→ **Teks yang Diberikan**:
● ● ● ● ●

Senin, 14 Agustus 2017

(Ngaji of the Day) Hukum Perkawinan Beda Jauh Usia dan Ketimpangan Jenjang Pendidikan



Hukum Perkawinan Beda Jauh Usia dan Ketimpangan Jenjang Pendidikan

Pertanyaan:

Assalamu ‘alaikum wr. wb.
Redaksi Bahtsul Masail NU Online, kita mengenal konsep sekufu atau kafaah dalam perkawinan yang merujuk pada kesetaraan antara suami dan istri. Bagaimana kalau keduanya terpaut usia yang begitu jauh jaraknya atau ketimpangan jenjang pendidikan. Bukankah jarak usia keduanya yang terpaut jauh dan ketimpangan soal pendidikan itu jelas menyalahi konsep sekufu (kafaah) yang disyariatkan? Mohon penjelasannya. Terima kasih. Wassalamu ‘alaikum wr. wb.

Sidik – Malang

Jawaban:

Assalamu ‘alaikum wr. wb.
Penanya yang budiman, semoga Allah SWT menurunkan rahmat-Nya untuk kita semua. Perkawinan dua insan merupakan sunatullah. Hanya saja sebelum masuk ke dunia rumah tangga, keduanya perlu mempertimbangkan masalah kafaah (sekufu), semacam kesetaraan atau kesepadanan sejumlah hal di antara keduanya.

● ● ● ● ●

→ **Materi Terkumpul**:
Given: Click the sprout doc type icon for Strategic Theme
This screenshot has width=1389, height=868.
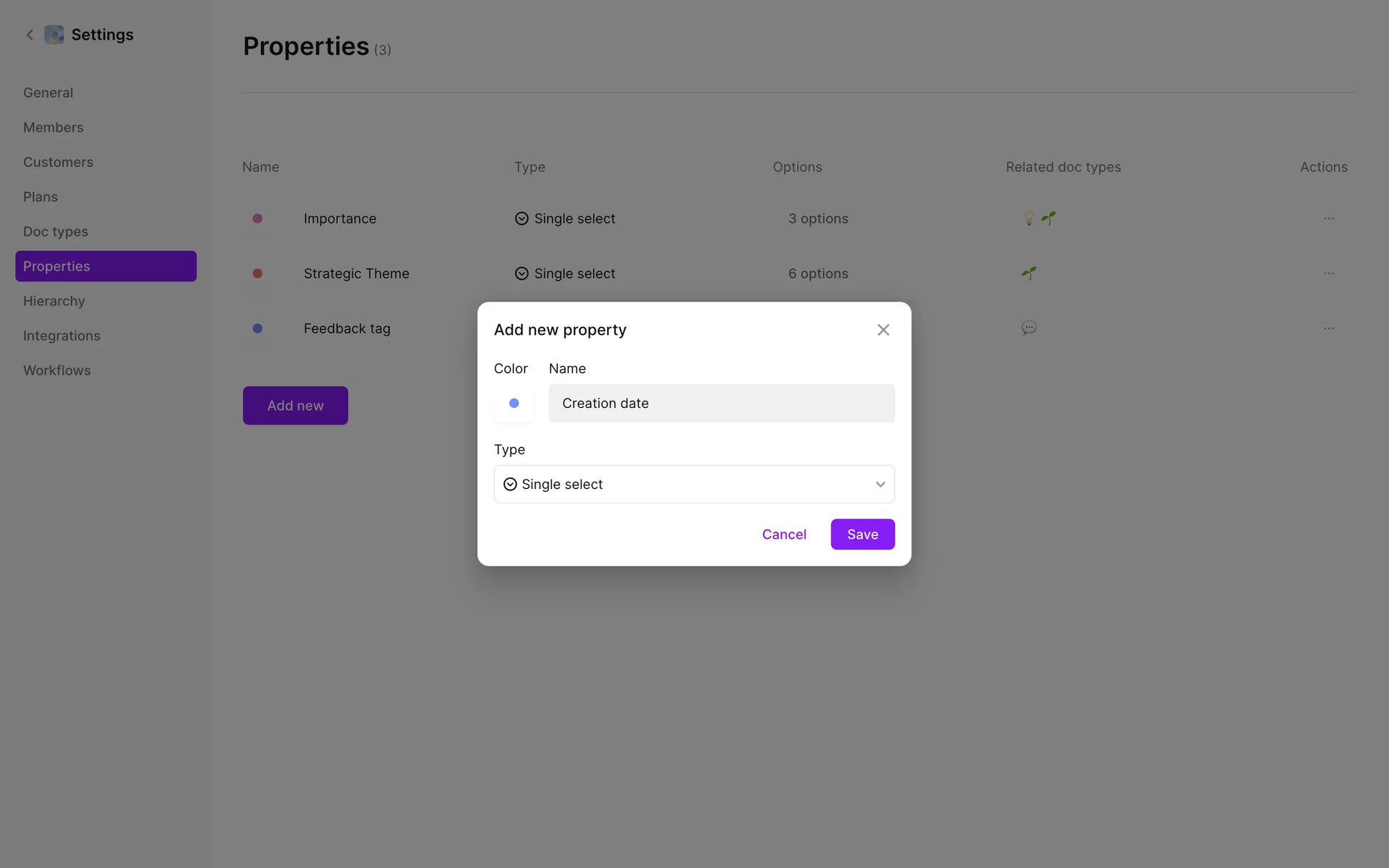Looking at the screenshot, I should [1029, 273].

● ● ● ● ●

→ **Yang Diminta**:
A – Sebutkan semua kata atau istilah yang dipakai dalam teks tentang perkawinan beda usia untuk menyebut konsep kesetaraan antara suami dan istri.
B – Sambung teks tentang perkawinan beda usia mulai dari kalimat sesudah bagian terakhir yang tertulis.

→ **Hasil Pengerjaan**:
A – sekufu, kafaah, kesetaraan, kesepadanan

B –
Ulama dari pelbagai madzhab menetapkan sejumlah kriteria yang berkaitan dengan kafaah meski sebagiannya masih diperselisihkan di kalangan mereka. Kriteria kafaah yang mereka tetapkan adalah soal integritas keagamaan (kesalehan, kezuhudan, ketakwaan), Islam, status merdeka (bukan budak), nasab/manshib, harta/pendapatan, profesi/mata pencarian, dan bersih dari kekurangan yang membolehkannya khiyar dalam perkawinan seperti gangguan jiwa, kusta, lepra.

Perihal status kafaah ini pandangan para ulama setidaknya terbelah menjadi dua. Kalangan pertama, yaitu At-Tsaury, Hasan Al-Bashri, dan Al-Karkhi, menempatkan kafaah di luar syarat sah akad perkawinan dan di luar syarat mengikatnya perkawinan secara mutlak. Bagi kelompok ini, perkawinan pasangan suami-istri yang tidak sekufu tetap sah dan mengikat.

Kalangan kedua, jumhur ulama termasuk empat madzhab di dalamnya, menempatkan kafaah sebagai syarat mengikatnya perkawinan, bukan syarat sah akad perkawinan. Konsekuensi hukumnya, akad nikah tetap sah. Sedangkan para wali dari pihak istri dan istri itu sendiri dapat mengajukan hak gugatan fasakh akad. Tetapi jika mereka menggugurkan hak gugatan itu, maka akad perkawinan keduanya mengikat. Pasalnya, bagi ulama kelompok kedua ini, keharmonisan serta kebahagiaan yang menjadi tujuan dari pembinaan rumah tangga dan buah dari perkawinan tidak dapat terwujud pada umumnya tanpa kafaah di antara keduanya.

Lalu bagaimana dengan jarak usia yang selisihnya cukup jauh dan status pendidikan yang timpang di antara keduanya?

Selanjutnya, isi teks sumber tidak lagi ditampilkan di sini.